Отец активно участвовал в создании нового комплексного научно-исследовательского центра медицины и биологии по изучению человека – Всесоюзного института экспериментальной медицины (ВИЭМ). Его основой был питерский ИЭМ, созданный ещё до революции принцем Ольденбургским, правнуком императора Павла I. Зато ВИЭМ советского периода существовал под патронатом Максима Горького, имя которого институт одно время носил. Осенью 1932 года он был инициатором встречи у себя на квартире, так сказать, в домашней обстановке, учёных со Сталиным, Молотовым, Ворошиловым. Такая заинтересованность экспериментальной медициной со стороны руководства партии и государства, конечно, не была «вегетарианской»: её наработками хотели воспользоваться для выведения породы нового человека, для манипуляции массами, в военных целях. Отец не мог этого не понимать, но, видимо, решил воспользоваться идеологической конъюнктурой для развития самой науки. Входивший в инициативную группу, он часто вспоминал о ветречах с Горьким, но не с кем другим. Незадолго до войны ВИЭМ объединял около 3 тысяч сотрудников, имея конструкторское бюро и даже отдел медицинской кинематографии. В ведении института находился и сухумский обезьяний питомник, где отец занимался экспериментальной работой. В течение ряда лет, включая годы войны, он был директором ВИЭМ и много сил отдал организации на его базе Академии медицинских наук.
Участие в Великой Отечественной войне стало ещё одной профессиональной и человеческой высотой, взятой отцом как практикующим врачом, учёным, организатором медицины катастроф.
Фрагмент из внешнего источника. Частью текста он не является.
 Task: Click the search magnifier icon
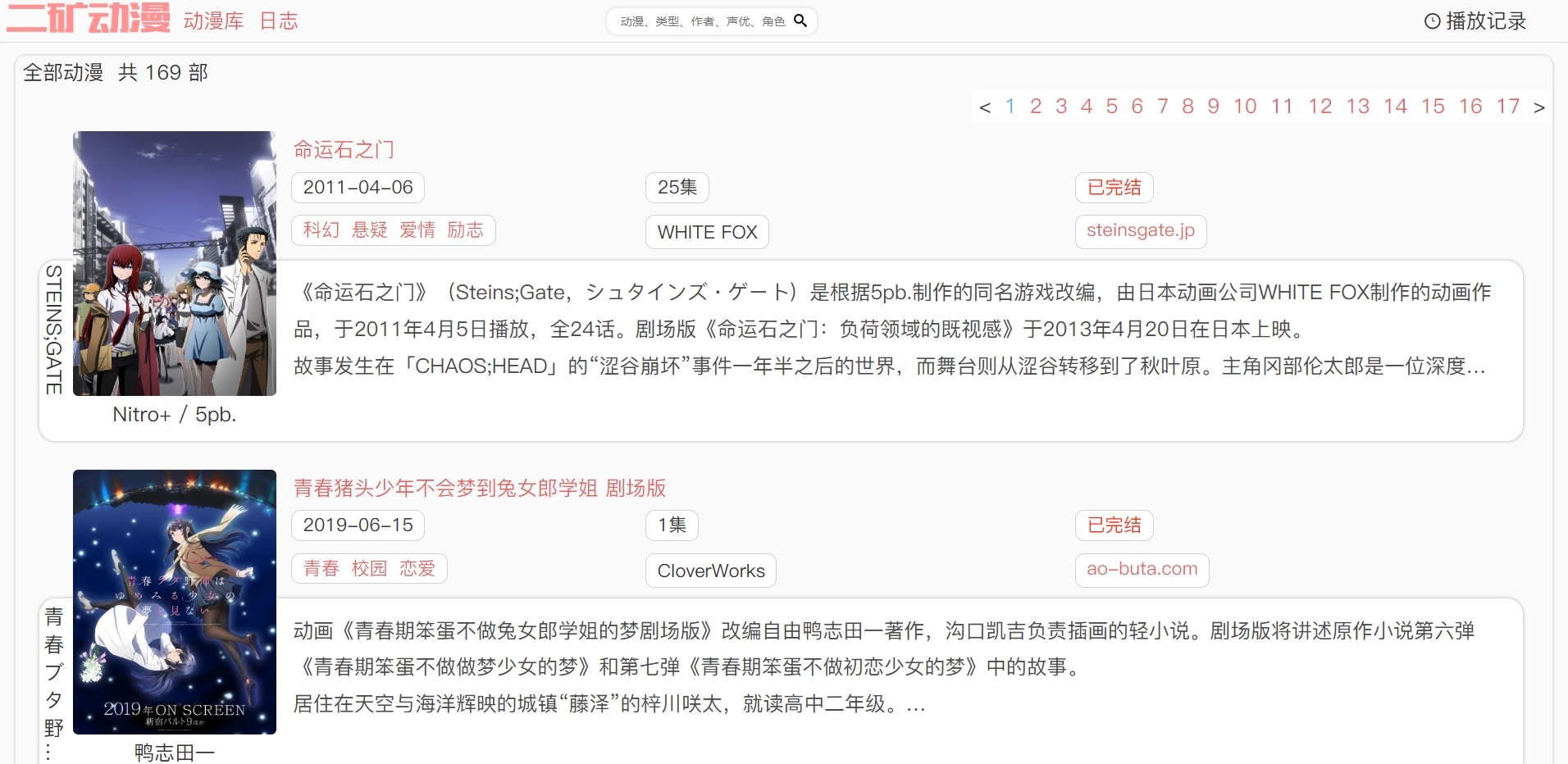(800, 20)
Он обращался в самые высокие инстанции с требованием отправить его на фронт и долго получал отказ, но наконец в начале сентября 1941-го был назначен консультантом по нейрохирургии и невропатологии 33-й армии, воевавшей под Смоленском. Потом в её рядах он штурмовал Берлин. Ни одна армия не обладала таким научным медицинским потенциалом, ни одна медицинская служба не спасла столько раненых и не вернула в строй столько вылеченных. Отец сделал во фронтовых госпиталях сотни нейрохирургических операций, бесстрашно взялся за скальпель, будучи невропатологом, возможно, помня о том, что Бехтерев, открывший первую в мире нейрохирургическую клинику, будущее этой сверхсложной области хирургии видел в том, что ею займутся лучшие знатоки мозга – невропатологи. Вместе с создателем советского пенициллина Зинаидой Ермольевой отец испытывал его в госпиталях. И продолжал писать, обобщая и передавая в научных монографиях свой опыт фронтового нейрохирурга. За годы войны вышло три капитальные работы, которые так же спасали, как и его руки. Истово трудясь на войне и против войны, отец искупил ту большую кровь, которую пролил в 20-е годы милиционер, чекист, участник подавления Кронштадского восстания. Из рассказанных им военных сюжетов особенно запомнился один. Харьков, как известно, дважды сдавали фашистам и дважды брали. Многие здания в городе были разрушены, а нужно было срочно развернуть госпиталь. Объезжали одну улицу задругой и наконец среди развалин увидели чудом уцелевший дом. Сопровождающие обрадовались – нашли. Но отец распорядился ехать дальше. Несколько часов спустя это здание взлетело на воздух. На расспросы взволнованных помощников, понимавших, что едва не погибли сотни раненых, медперсонал, отец отвечал: «Просто я увидел не одно отдельное здание, а весь квартал и понял, что этот дом – минная ловушка».